Le Président de l’Assemblée nationale, Malick Ndiaye, célèbre un sacre historique du Sénégal à la CAN 2025 tout en dénonçant une décision de la Confédération africaine de football qui, selon lui, ne saurait effacer la vérité du terrain.
Dans une déclaration empreinte de solennité, Malick Ndiaye a magnifié la victoire du Sénégal à la Coupe d’Afrique des nations 2025, qu’il érige en symbole d’une nation résiliente et déterminée. Pour le Président de l’Assemblée nationale, ce triomphe dépasse largement le cadre sportif et s’inscrit dans une dynamique historique portée par la volonté d’un peuple « qui refuse de plier ».
Revenant sur la finale, il décrit une équipe sénégalaise animée par une détermination sans faille, soulignant que « rien ne leur a été donné, tout a été arraché ». Une manière de rappeler que ce sacre est le fruit d’un engagement total, où chaque effort consenti traduit la force collective et l’esprit combatif des Lions.
Au-delà de la performance sportive, Malick Ndiaye insiste sur la portée symbolique de cette victoire. Selon lui, le Sénégal n’a pas seulement remporté un trophée, mais a démontré que la persévérance, la discipline et la solidarité peuvent triompher de toute adversité. « Cette équipe a porté l’âme d’un peuple debout », affirme-t-il, évoquant une nation fière et déterminée à écrire son propre destin.
Dans le même élan, il n’a pas manqué d’évoquer la situation des supporters sénégalais toujours détenus au Maroc, appelant à leur apporter soutien et justice.
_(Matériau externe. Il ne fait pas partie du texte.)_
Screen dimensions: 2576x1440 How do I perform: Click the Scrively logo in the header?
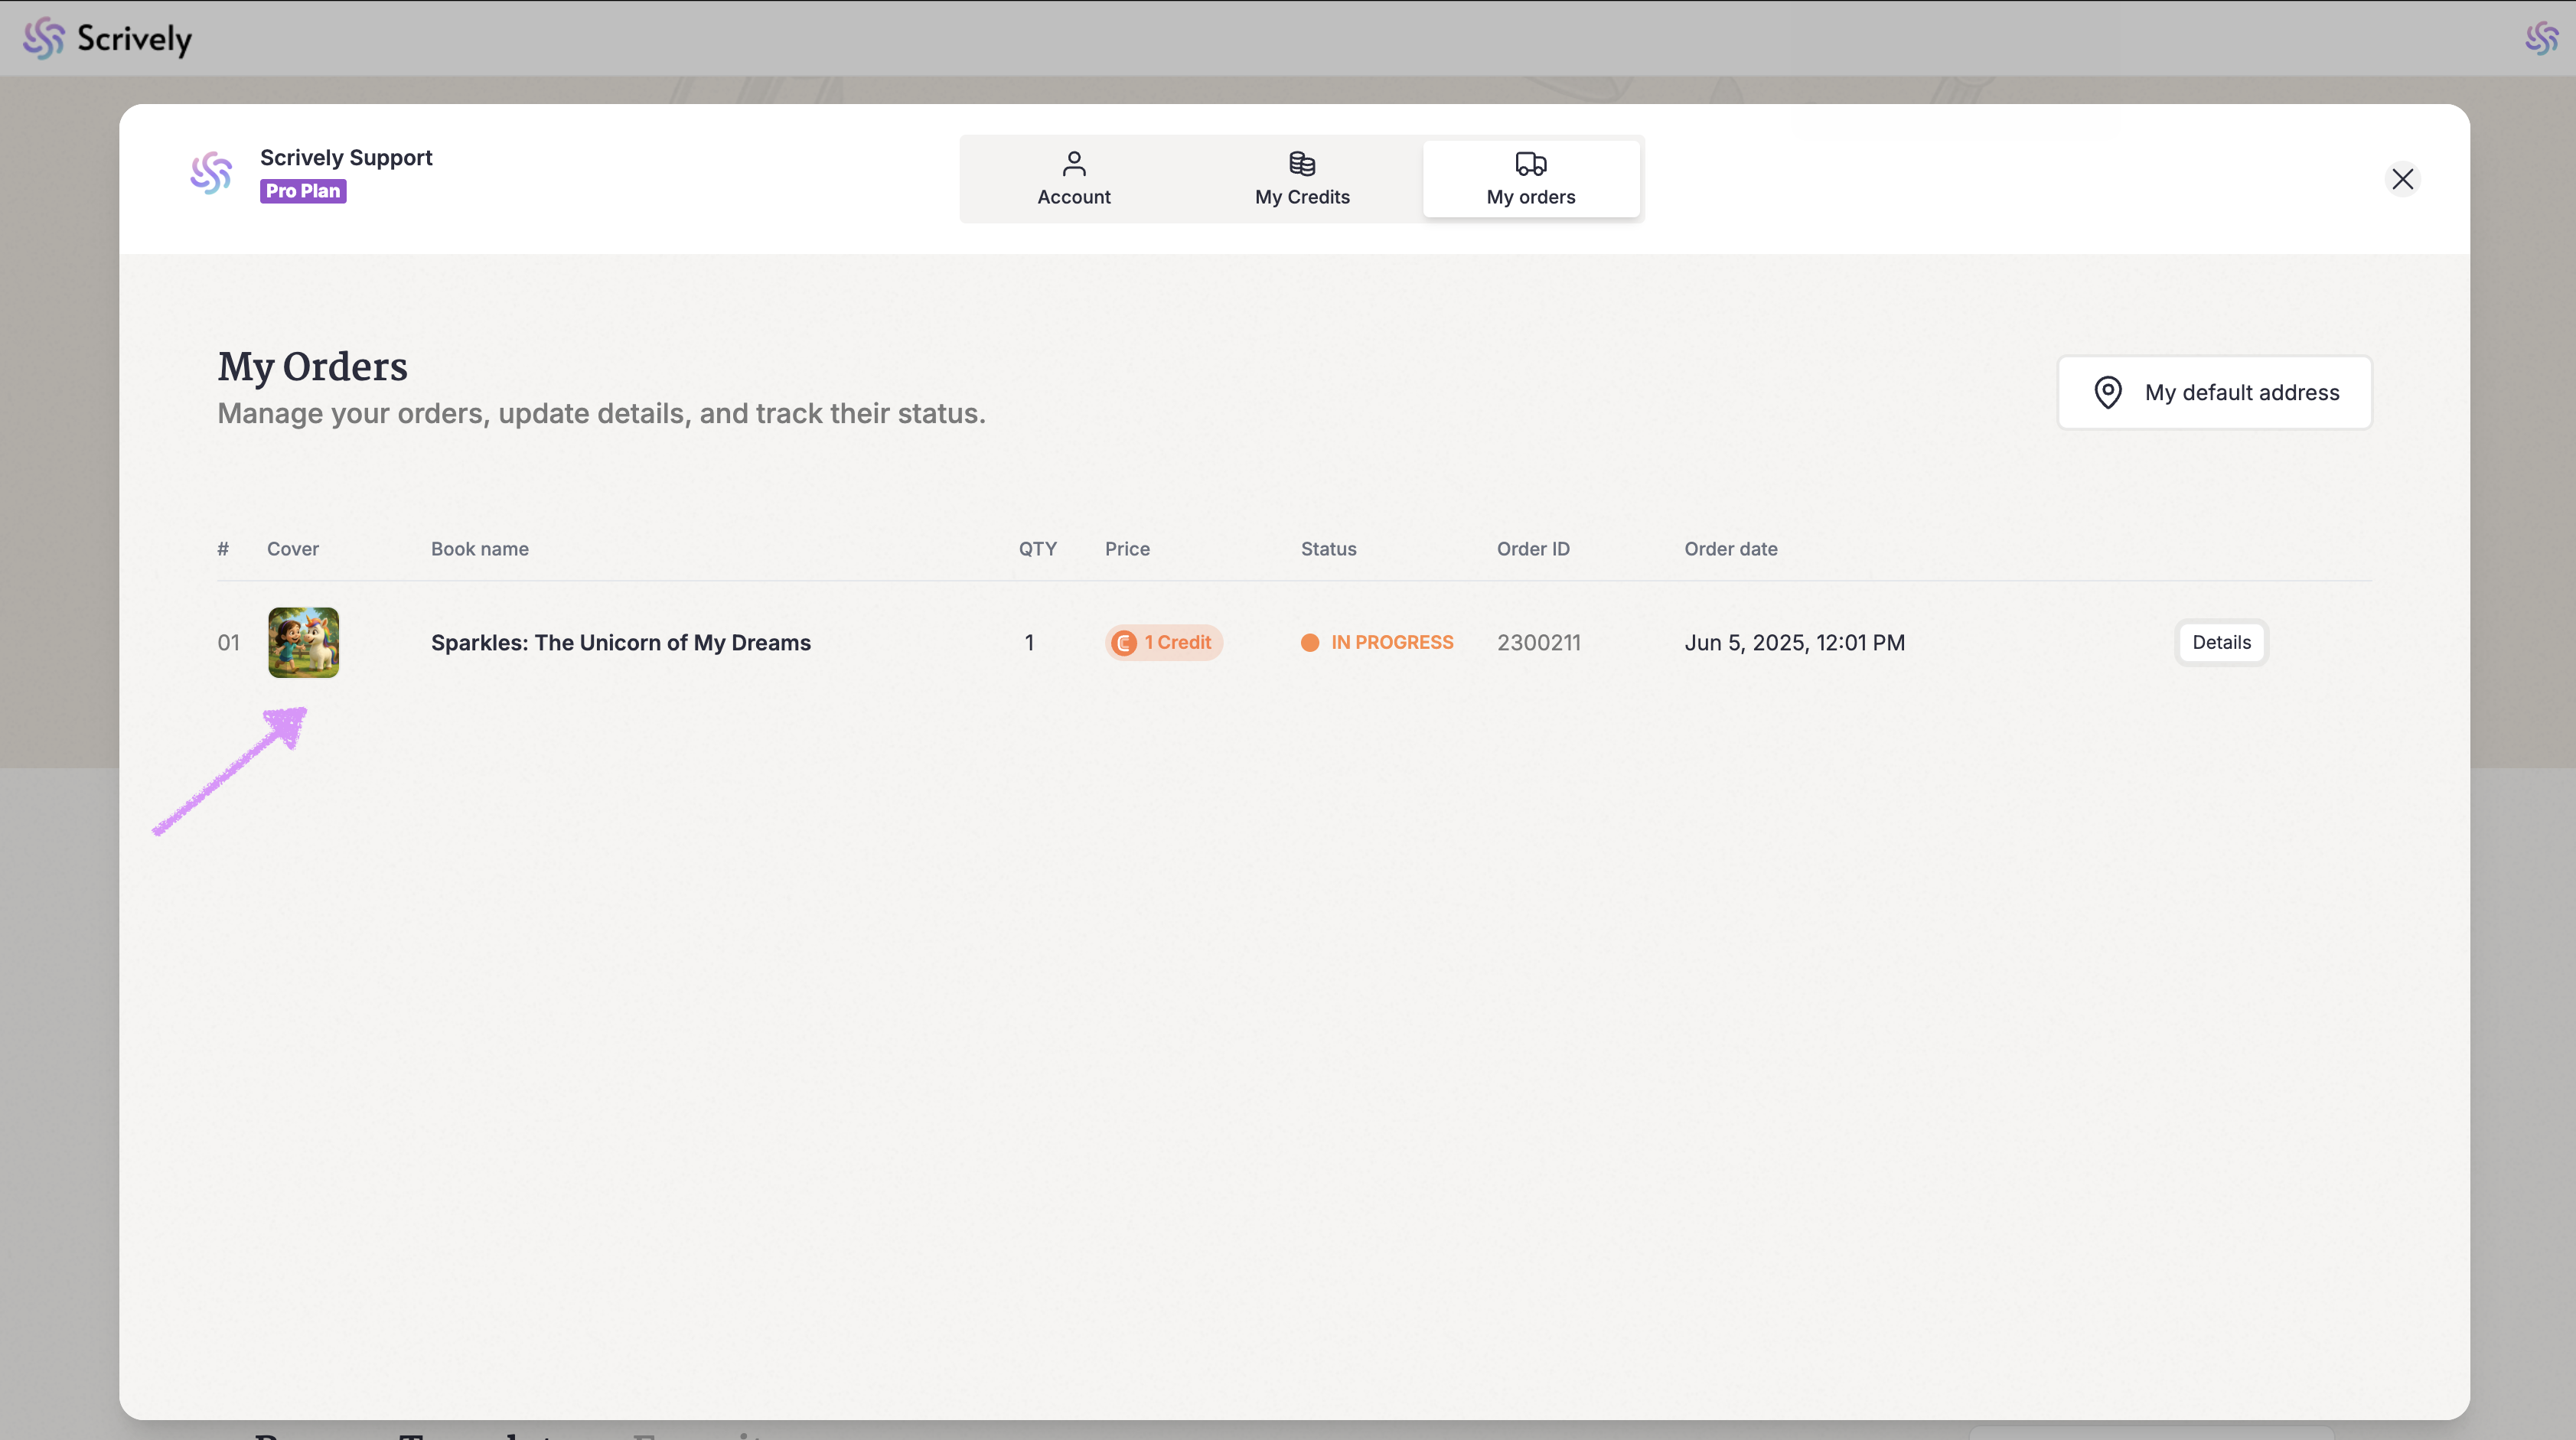[x=107, y=38]
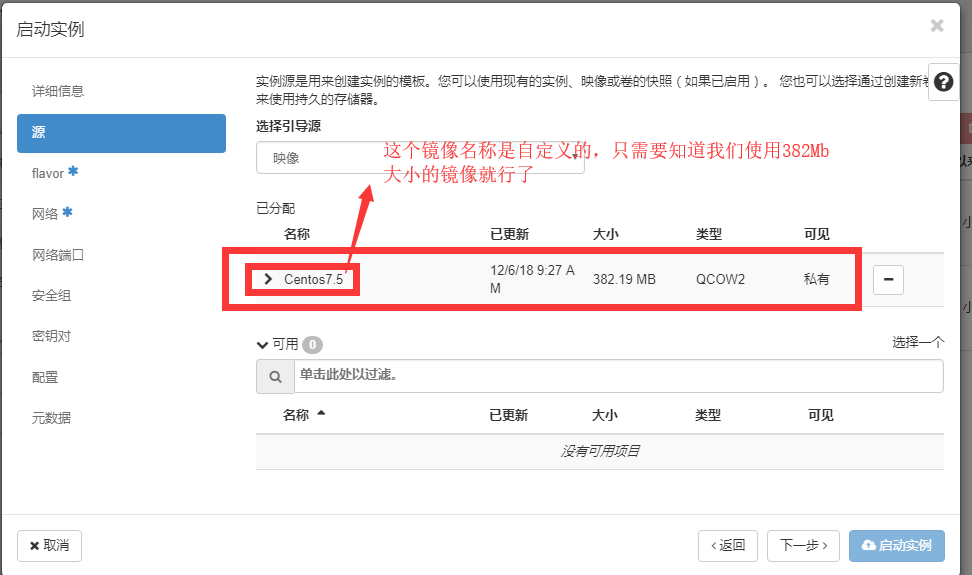Collapse the 可用 section
The image size is (972, 575).
click(263, 344)
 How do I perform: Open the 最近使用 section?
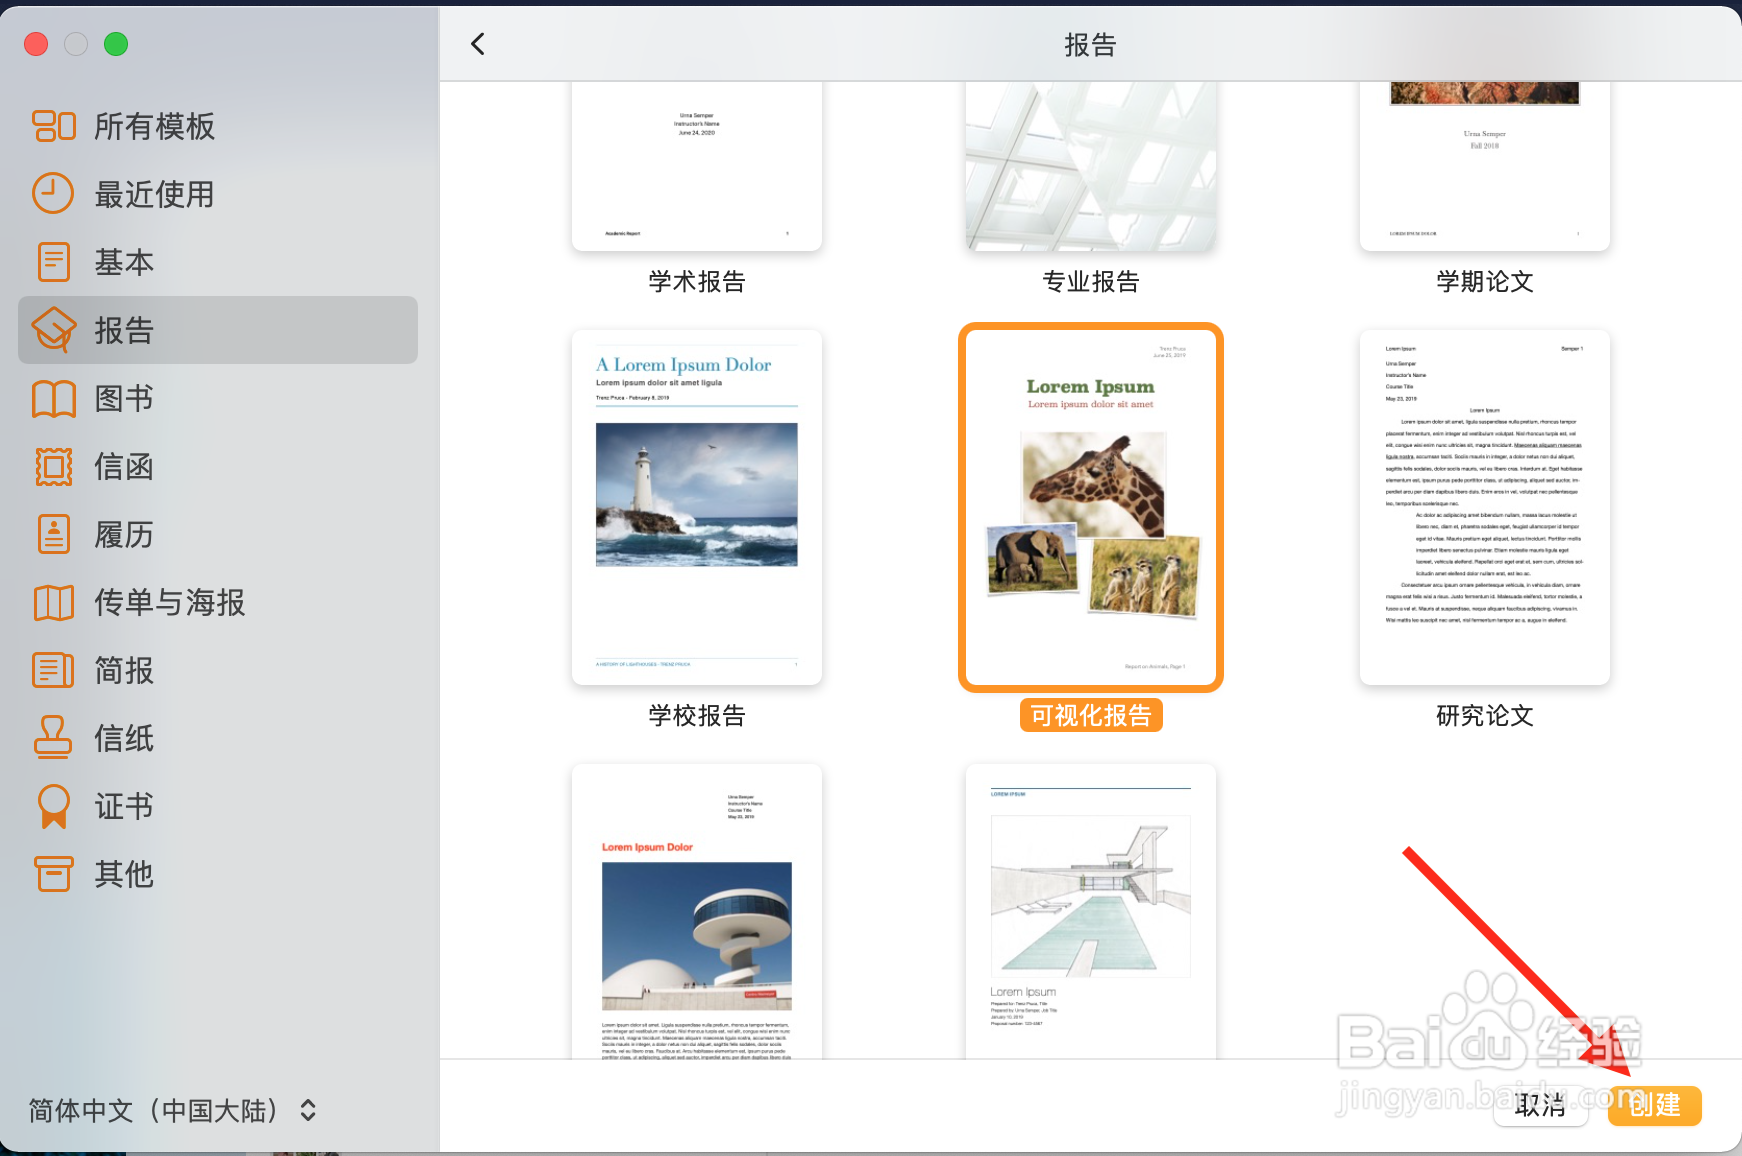coord(154,194)
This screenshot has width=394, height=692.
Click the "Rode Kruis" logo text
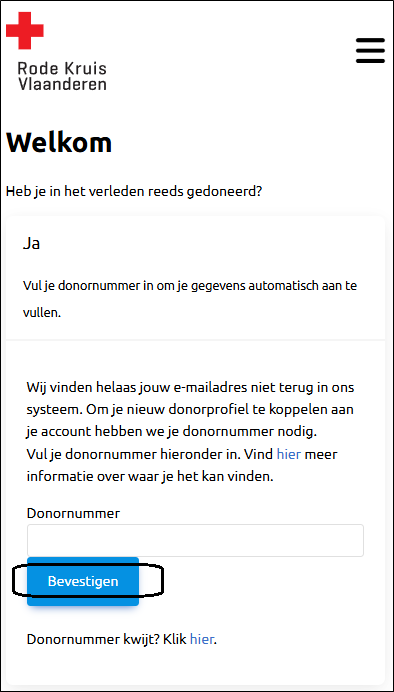click(62, 68)
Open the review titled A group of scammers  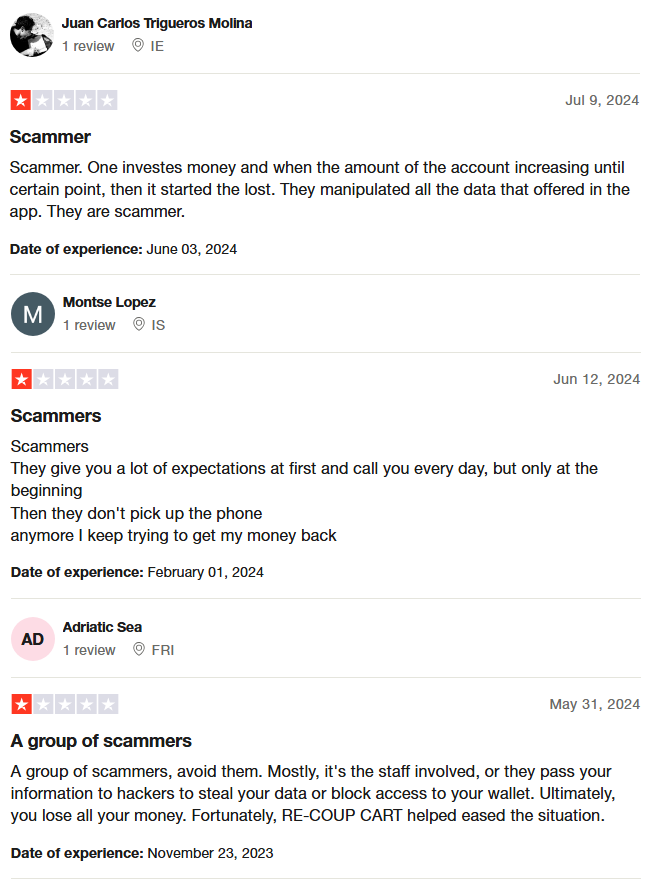[x=101, y=741]
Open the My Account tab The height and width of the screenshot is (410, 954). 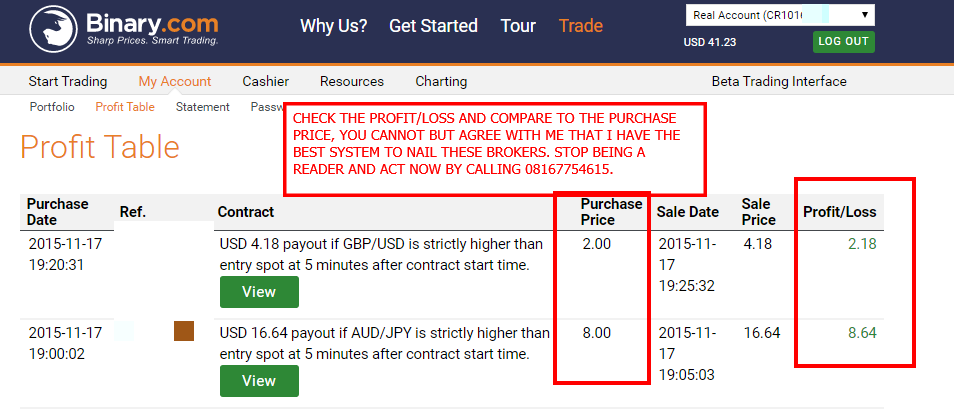coord(175,82)
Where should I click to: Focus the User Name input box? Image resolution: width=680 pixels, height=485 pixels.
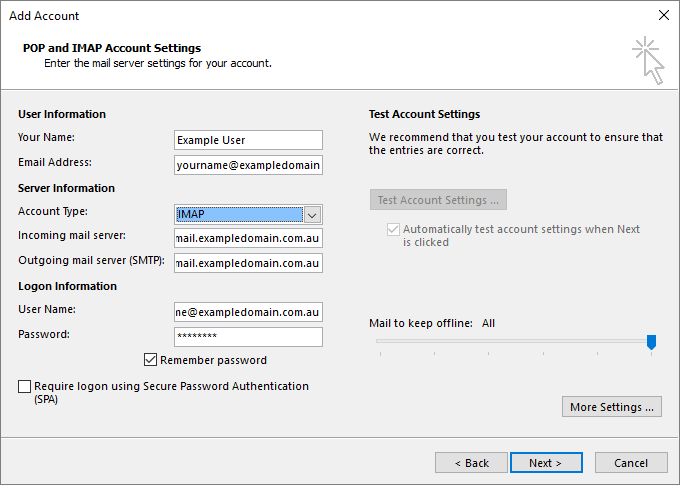[248, 312]
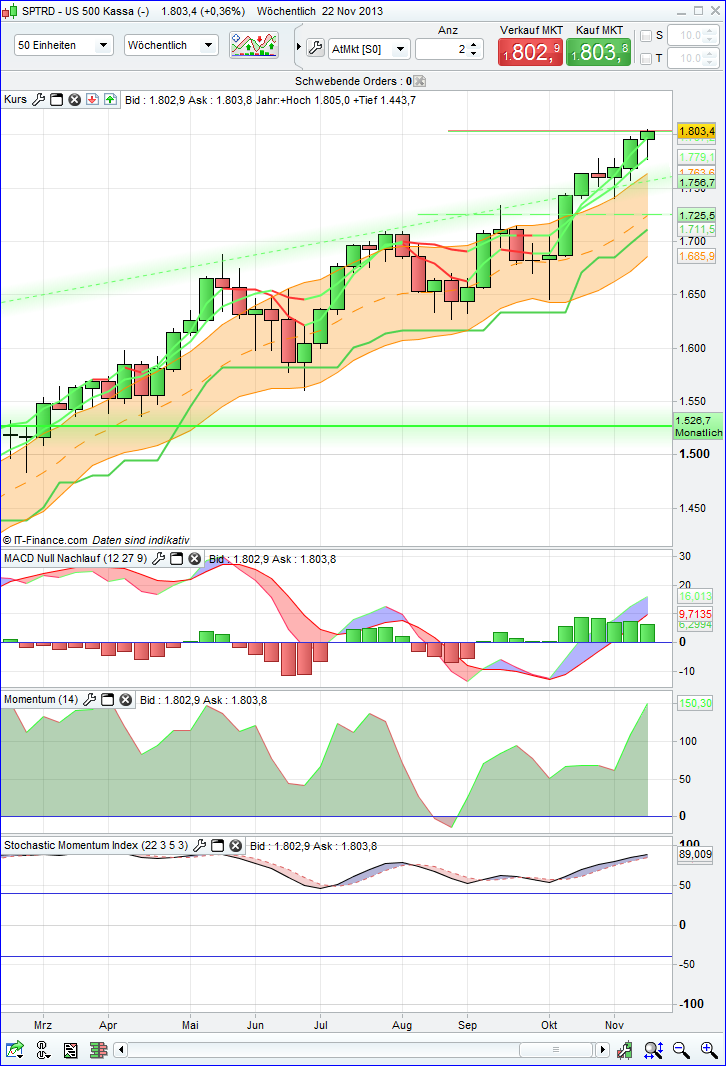726x1066 pixels.
Task: Click the zoom out magnifier icon
Action: click(x=682, y=1050)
Pour lui, la mobilisation nationale doit être à la hauteur de l’engagement manifesté sur le terrain, afin que leur cause soit entendue avec la même exigence.
Mais cette exaltation est tempérée par une critique ferme de la décision de la Confédération africaine de football, intervenue plusieurs semaines après la finale. Qualifiant cette décision d’ombre portée sur un sacre légitime, il affirme qu’elle ne saurait altérer la réalité d’une victoire acquise « avec courage et détermination ».
Le Président de l’Assemblée nationale se veut toutefois résolu : l’État du Sénégal, assure-t-il, mènera ce combat avec la même ténacité que ses Lions, refusant toute forme de renoncement. Il inscrit ainsi cette affaire dans une perspective plus large, plaidant pour une transformation du football africain.
« L’Afrique du football ne doit plus subir. Elle doit décider », martèle-t-il, appelant à une véritable révolution dans la gouvernance du sport continental. Une prise de position forte qui fait de cette affaire non seulement une question de justice sportive, mais aussi un enjeu d’affirmation pour tout un continent.